Freitag, 30. September 2022

Ein Meer von Hochstämmern. Eine Rückblende ins Jahr 1886

Im 19. Jahrhundert wurde das Pflanzen von Obstbäumen in unserer Gemeinde bekanntlich stark gefördert. Eine wichtige Rolle spielte dabei der Weiacher Pfarrer Konrad Hirzel, der mit seinen Mitstreitern in der Ortssektion des Zürcherischen Vereins für Landwirthschaft und Gartenbau (seit 1992 unter dem Namen «Zürcher Bauernverband» bekannt) durch Anlegen einer Baumschule auf dem Areal der Hofwiese insbesondere die Dorfjugend im Obstbau unterwiesen hat.

Dass solche Bemühungen auch in anderen Gemeinden des Bezirks reiche Früchte trugen, kann man einer vom Kanton im April 1886 erhobenen Statistik entnehmen. Darin sind aus heutiger Sicht geradezu schwindelerregende Zahlen enthalten. Auch von anderen Bezirken unseres Kantons.

Im Kanton Zürich gab es an diesem Stichtag insgesamt mindestens 727'880 Apfelbäume, 564'574 Birnbäume, 106'353 Kirschbäume, 164'213 Zwetschgen- und Pflaumenbäume sowie 24'958 Nussbäume (s. Quelle 1887, S. 116).  Total sind das über 1.68 Millionen Hochstammbäume, mehr als der Kanton heute Einwohner hat. Der zählte damals etwa 330'000 Einwohner, heute rund das Fünffache! Zum Vergleich: 2001 wurden im Kanton Zürich nur noch 184'681 Hochstammbäume gezählt (s. Quelle 2003; Bäume von Nicht-Landwirten nicht erfasst).

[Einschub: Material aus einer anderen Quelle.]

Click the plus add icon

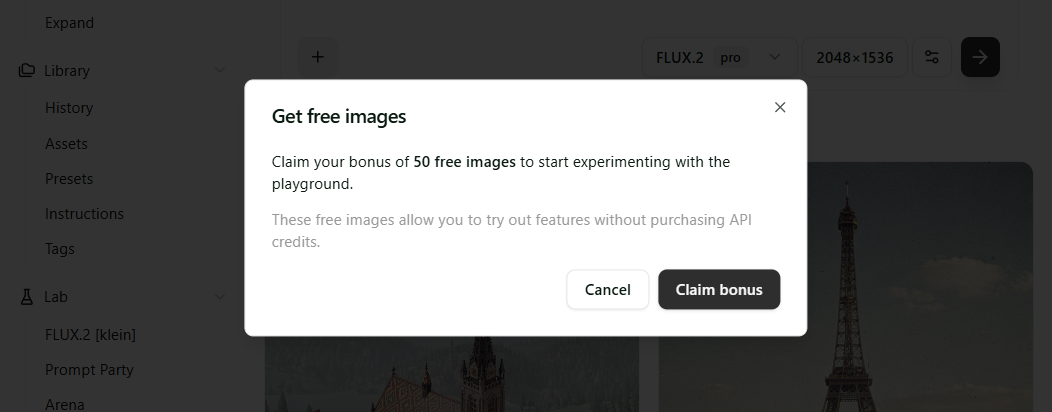pyautogui.click(x=318, y=57)
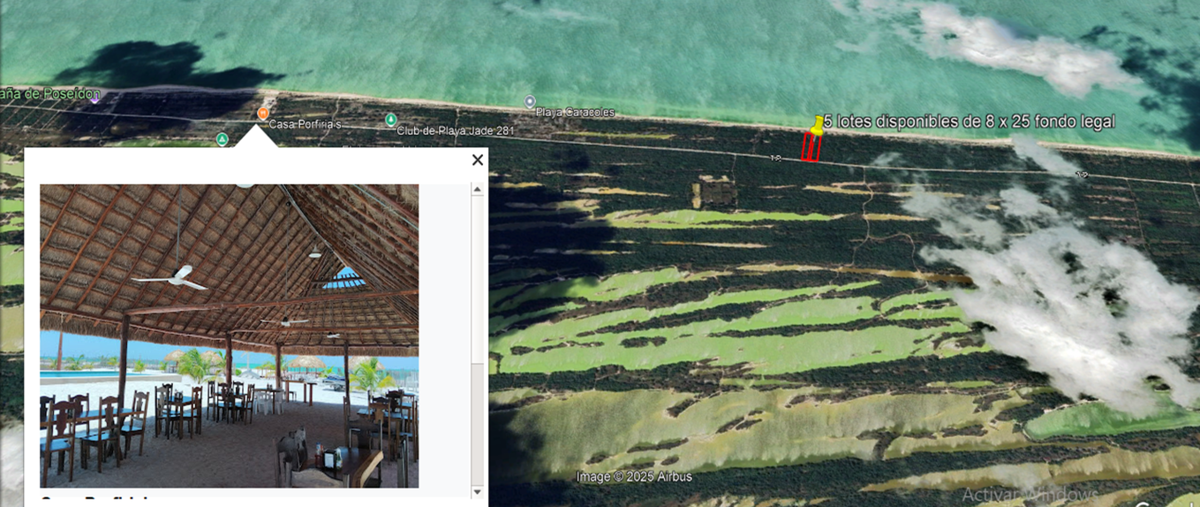Screen dimensions: 1200x507
Task: Click the "5 lotes disponibles" placemark label
Action: [968, 121]
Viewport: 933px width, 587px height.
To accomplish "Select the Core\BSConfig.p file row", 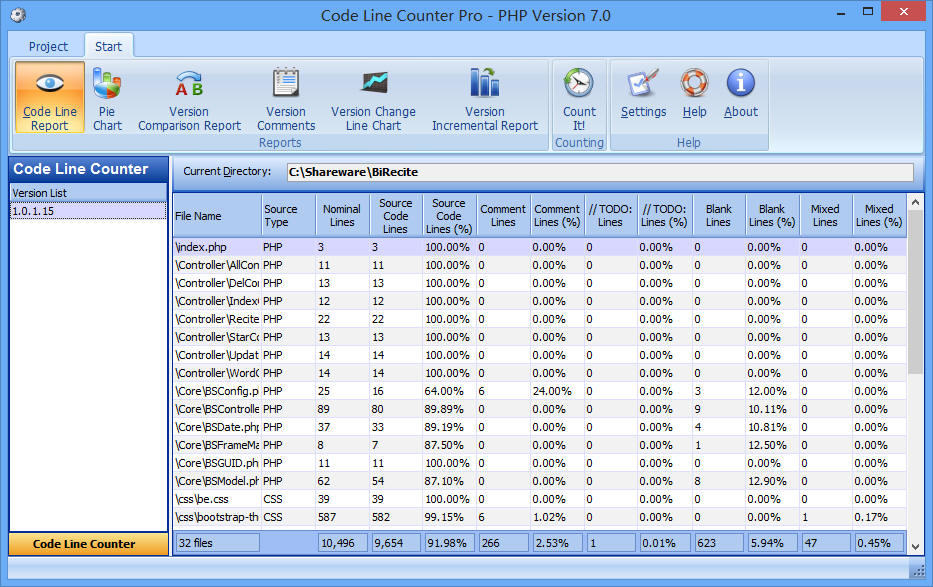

Wird eine Besteuerungsgrundlage erhoben?

Dass ich im vorstehenden Abschnitt von «mindestens» rede, hat mit den damaligen Umständen der Erhebung zu tun. Aber auch mit zeitlosen Aspekten. Namentlich mangelndem Vertrauen in die Redlichkeit der Absichten der Daten sammelnden Obrigkeit. Hier die Erläuterungen in vollem Wortlaut (vgl. Quelle 1887, S. 104):

«Die nachfolgenden Tabellen dürfen nicht ohne einige Vorbemerkungen dem Leser übergeben werden. Die Obstbaumzählung traf leider in eine etwas ungünstige Zeit. Starker Schneefall und Sturm hatten am 28. September 1885 schweren Schaden an den Obstbäumen in vielen Theilen des Landes angerichtet. Viele, viele Bäume wurden ganz zu Grunde gerichtet, andere eines mehr oder weniger grossen Theils ihrer Krone beraubt. Die Stimmung der betroffenen Landwirthe war darob sehr bedrückt! Auf Gesuche um eine staatliche Beisteuer an den erlittenen Schaden trat die Regierung wegen der daraus zu ziehenden Konsequenzen nicht ein und man musste sogar, um nicht falsche Hoffnungen zu erwecken, auf eine Erhebung dieses Schadens verzichten.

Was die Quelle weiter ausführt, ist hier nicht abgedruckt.